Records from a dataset
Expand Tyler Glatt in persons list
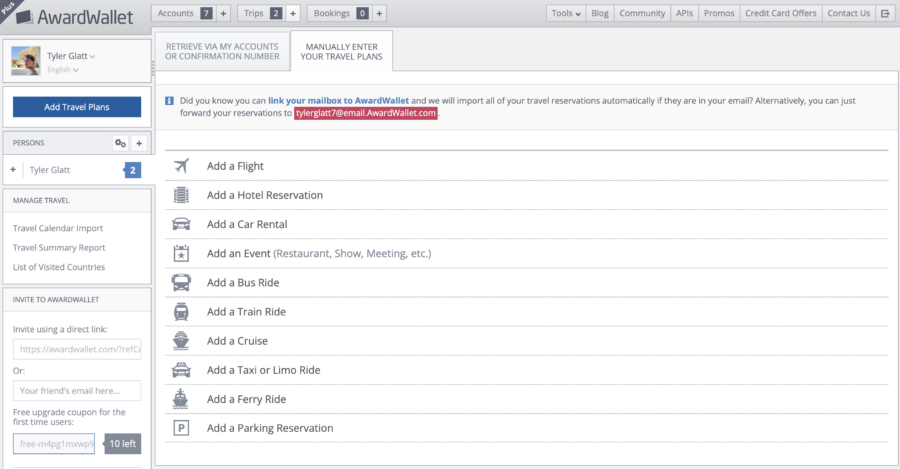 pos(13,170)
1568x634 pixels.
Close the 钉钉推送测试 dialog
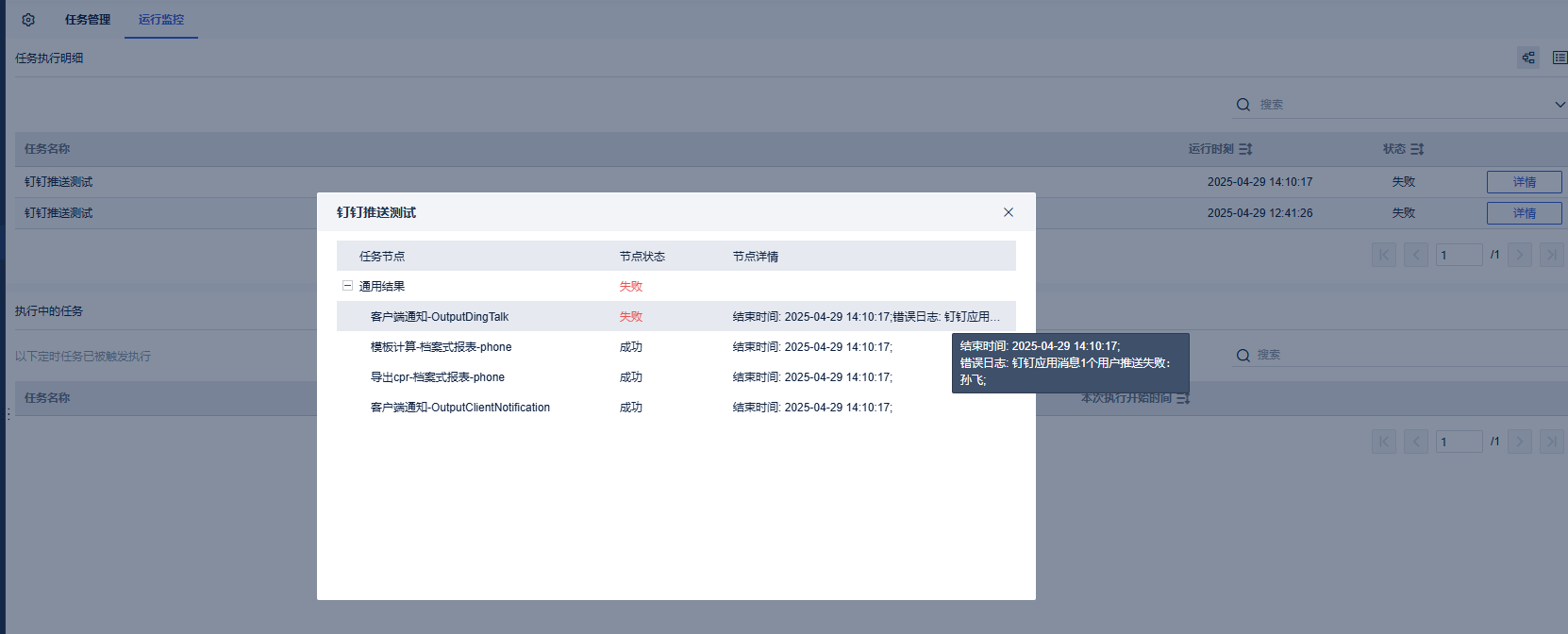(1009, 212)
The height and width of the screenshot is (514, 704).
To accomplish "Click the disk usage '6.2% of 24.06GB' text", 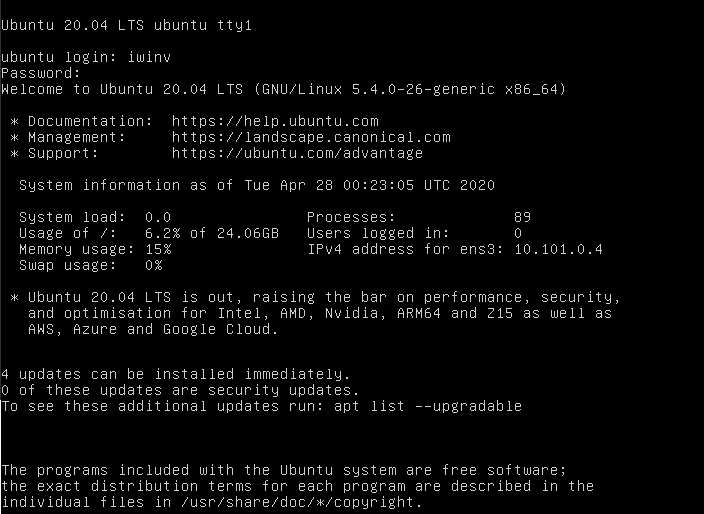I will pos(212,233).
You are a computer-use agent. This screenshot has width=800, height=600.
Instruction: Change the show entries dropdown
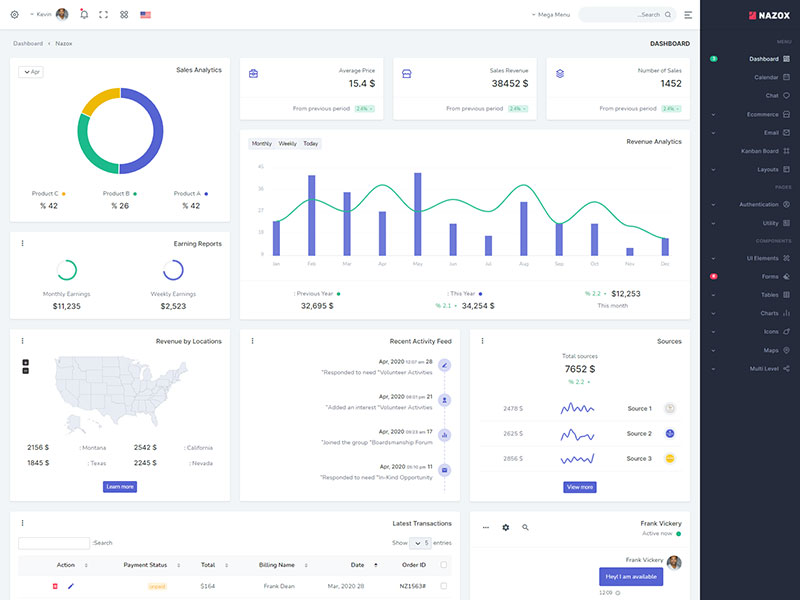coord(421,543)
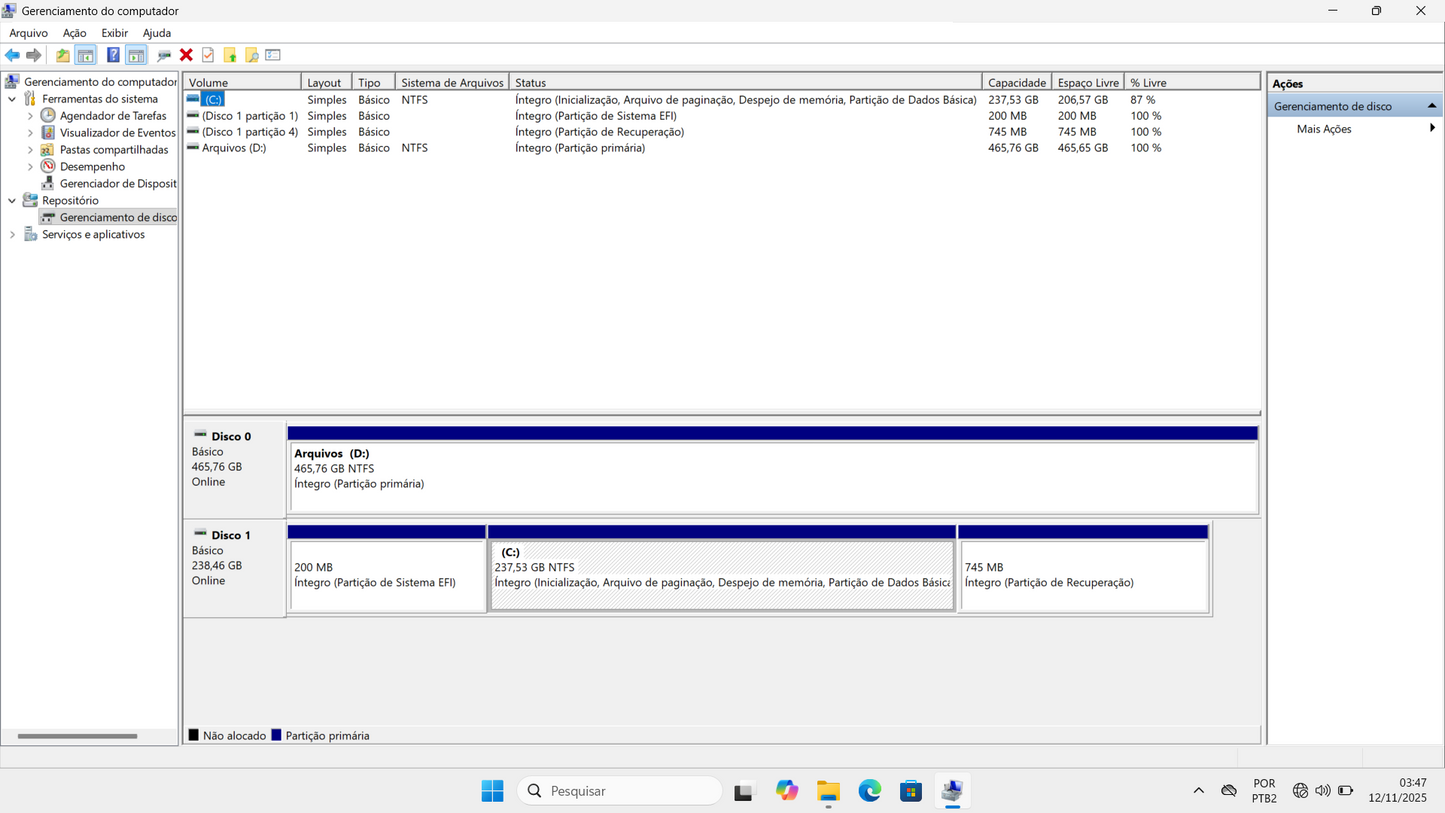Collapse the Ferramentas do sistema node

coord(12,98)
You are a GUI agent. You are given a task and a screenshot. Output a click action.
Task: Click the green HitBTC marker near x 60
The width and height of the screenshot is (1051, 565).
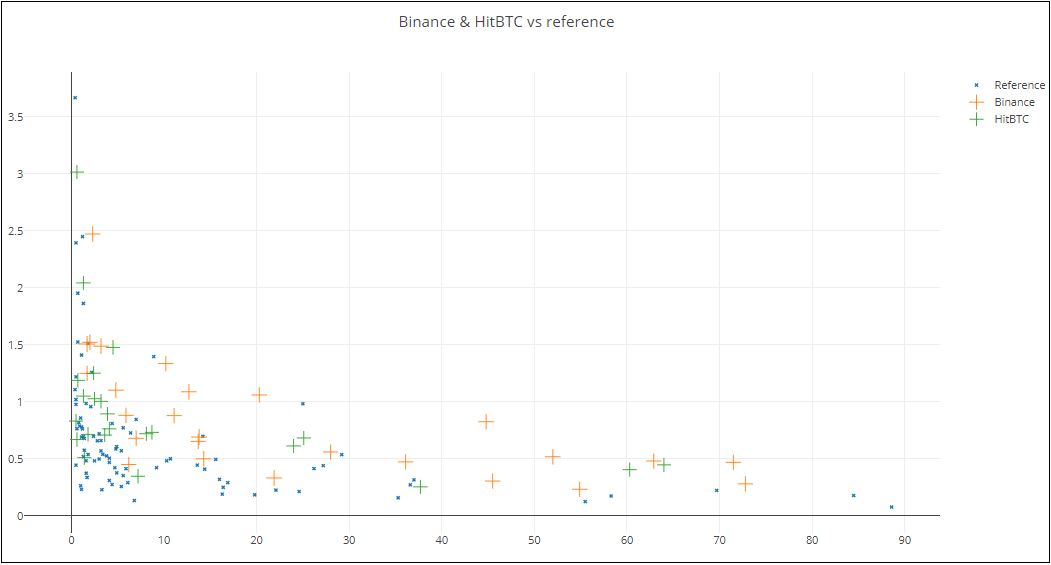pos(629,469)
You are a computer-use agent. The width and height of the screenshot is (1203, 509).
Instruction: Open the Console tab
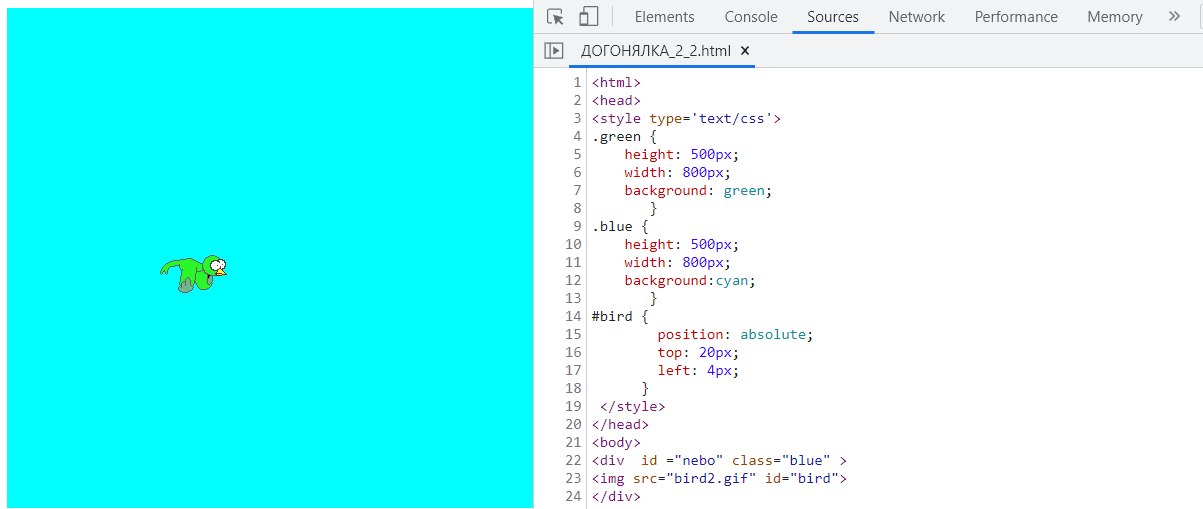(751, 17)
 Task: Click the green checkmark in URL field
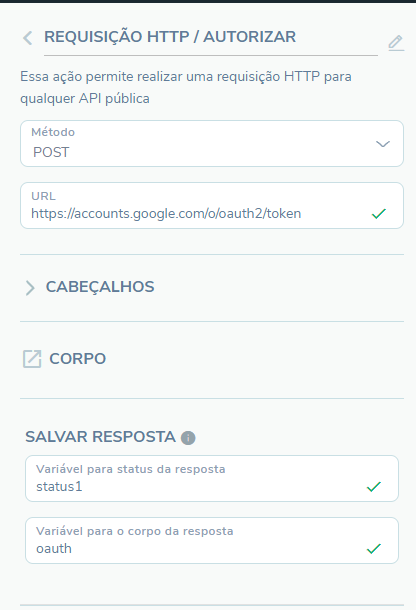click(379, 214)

#### Problem statement
Copy exactly the lines from the line containing "You are a GUI" through the last line of the records above, both included, and leave out any pictures.

#### Expected answer
You are a GUI agent. You are given a task and a screenshot. Output a click action.
Task: Click the green HitBTC marker near x 60
The width and height of the screenshot is (1051, 565).
pos(629,469)
You are a computer-use agent. The width and height of the screenshot is (1203, 509).
Instruction: Open the Console tab
(751, 17)
 Task: Click the green checkmark in URL field
click(379, 214)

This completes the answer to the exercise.